Everything from the line with "Select the green" to the last line of the listing must be retyped exactly, both ends included, with the pictures dropped.

___ AVAILABLE DATA

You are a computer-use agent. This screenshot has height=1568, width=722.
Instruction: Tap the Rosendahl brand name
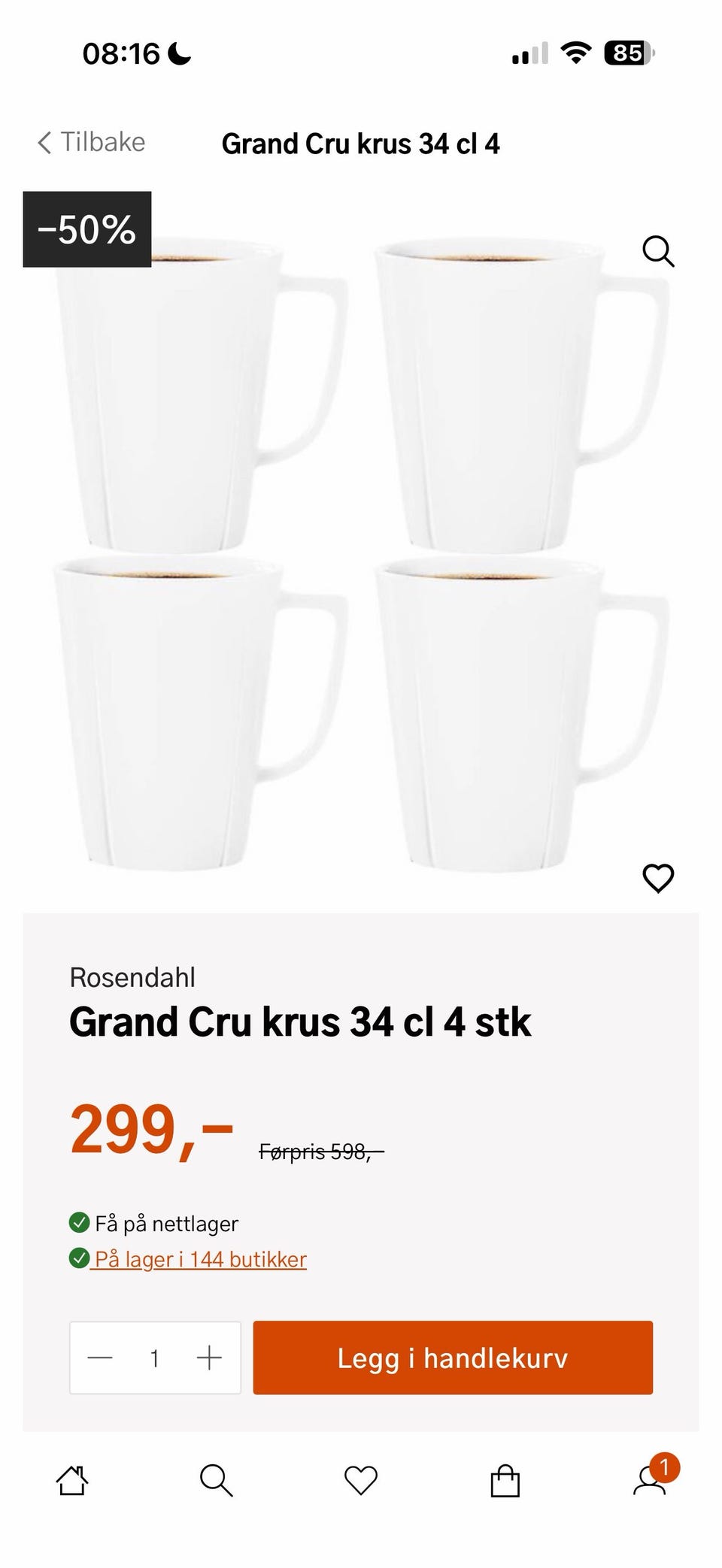(x=132, y=977)
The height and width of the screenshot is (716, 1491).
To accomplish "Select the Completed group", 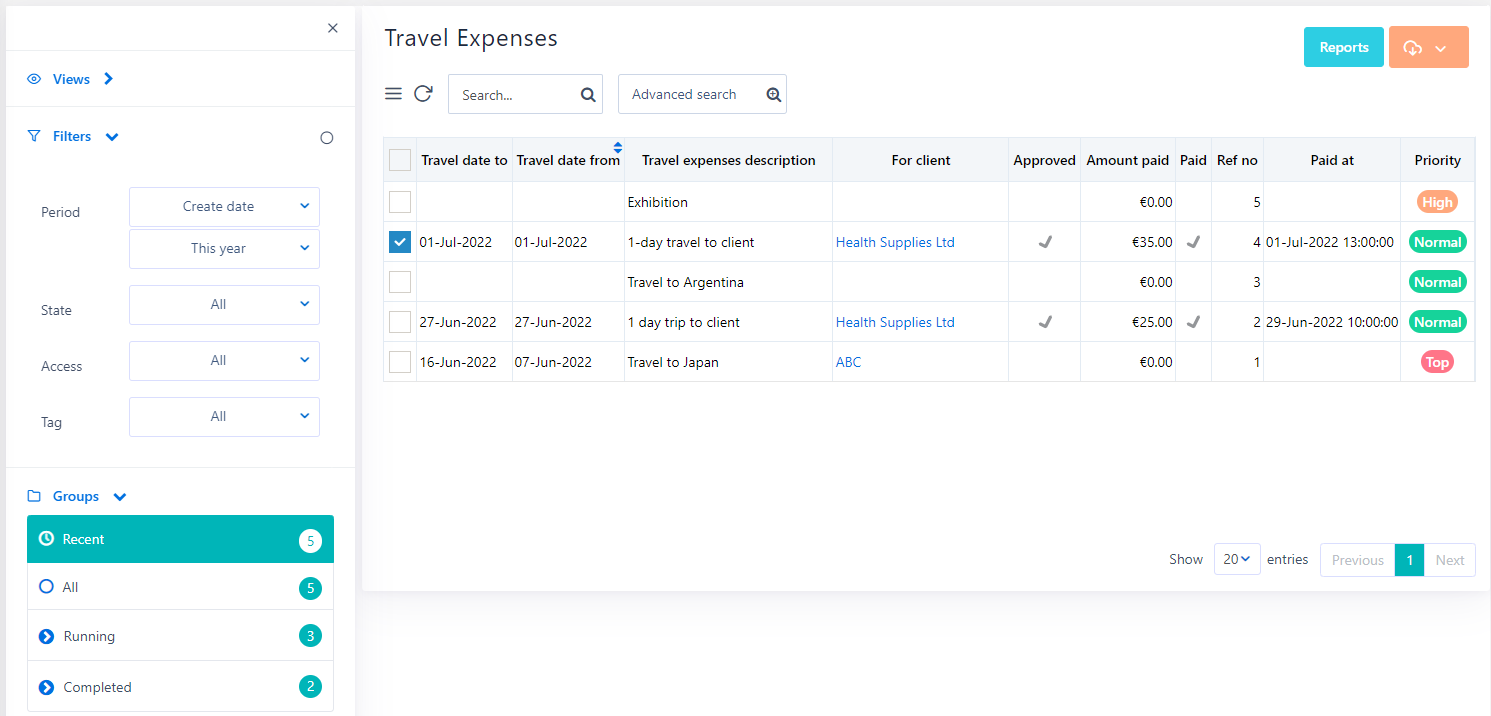I will coord(97,687).
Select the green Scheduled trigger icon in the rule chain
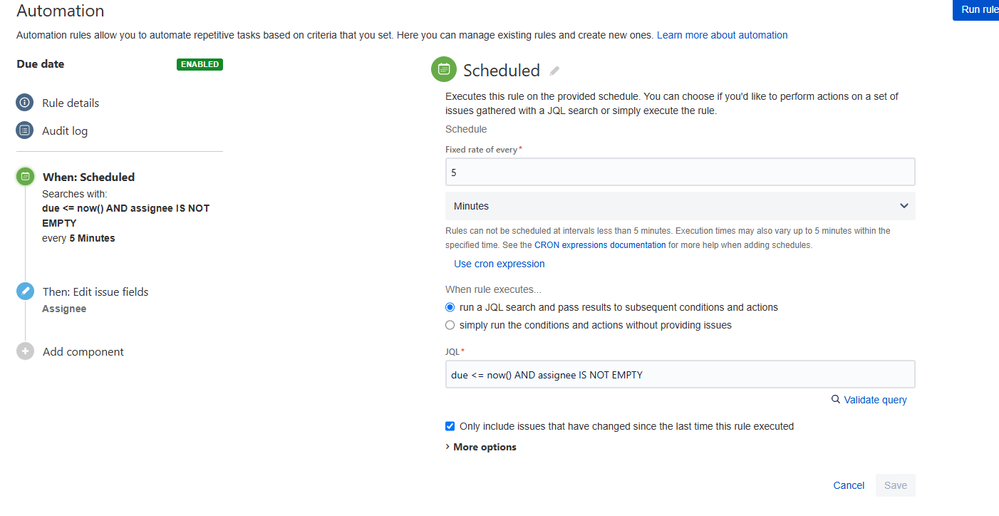The width and height of the screenshot is (999, 516). [25, 176]

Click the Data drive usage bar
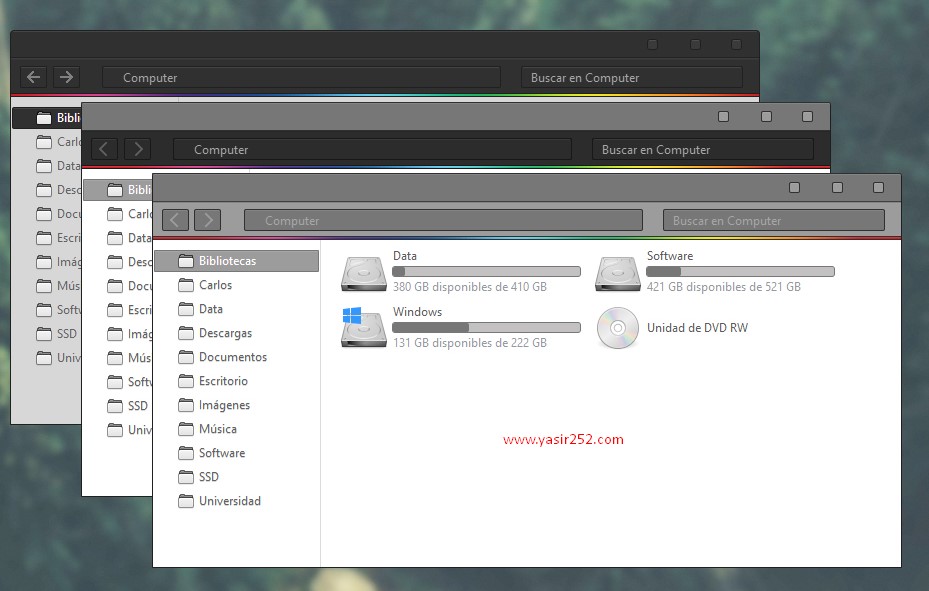486,271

______

◆ EXERCISE OUTPUT
Select the green Scheduled trigger icon in the rule chain
The width and height of the screenshot is (999, 516). [25, 176]

Click the Data drive usage bar
486,271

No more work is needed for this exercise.